Should We Keep Social Media Out of the Delivery Suite?

A new study is being conducted in New Zealand that is looking into the impact that social media in the delivery suite is having on mothers and babies. The study is the first of its kind and aims to understand if social media use immediately after giving birth is interfering with the bonding process that is so important between mother and baby after birth.

The Golden Hour

Known as the ‘golden hour’ after birth, it’s meant to be a time where a mother can enjoy skin on skin time with her baby, breast feed for the first time and enjoy a short period of peace and quite after the birth.
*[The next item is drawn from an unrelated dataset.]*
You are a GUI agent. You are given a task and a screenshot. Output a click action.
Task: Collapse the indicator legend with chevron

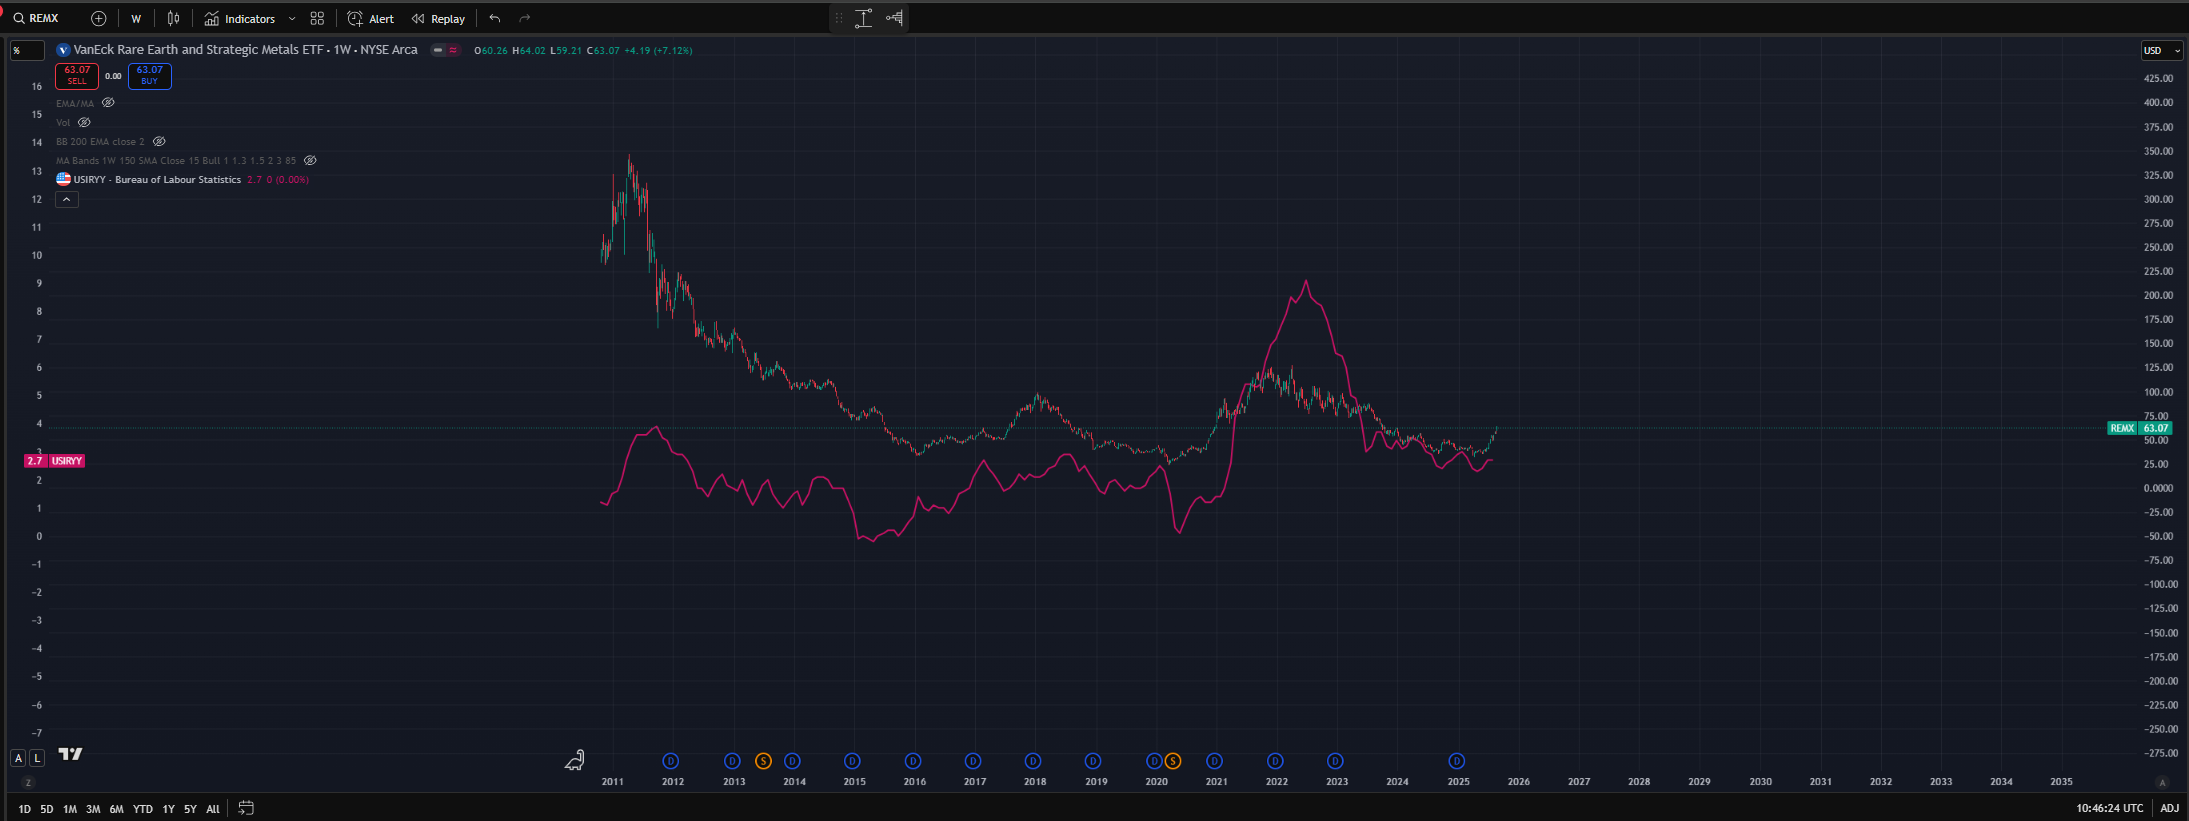click(x=66, y=199)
Midwives had noticed that more and more women were asking for their phones immediately after birth in an attempt to share the happy news across their social media networks.

Lead researcher, Jane Krisjanous, is a midwife and academic at Victoria University. She explained that the study is in its early stages but the preliminary results are very interesting. Some families were posting to social media immediately after the birth, but others were taking their time, and enjoying the private family time before they shared their news.

Stealing Your Special Time

The issue for those posting to social media straight away was that once people start commenting, it requires a level of engagement that could easily steal time away from the mother and her baby. By reading and responding to followers comments on their announcement post, this can disrupt the time that the parents would normally spend bonding with their baby.

Midwives were concerned that these early hours of a baby’s birth are being compromised because of social media. Babies go through enormous changes during this time, both physical and psychological and if the parents are using social media, not only do they miss witnessing this sacred time, it interferes with a very natural process that takes place when a mother and baby have nothing but each other to focus on.

It’s a Personal Choice

While the research has not been completed yet, and the findings are preliminary, it’s definitely food for thought for pregnant women. Using social media in the birthing suite is a very personal choice and it’s important that parents do what they are comfortable with.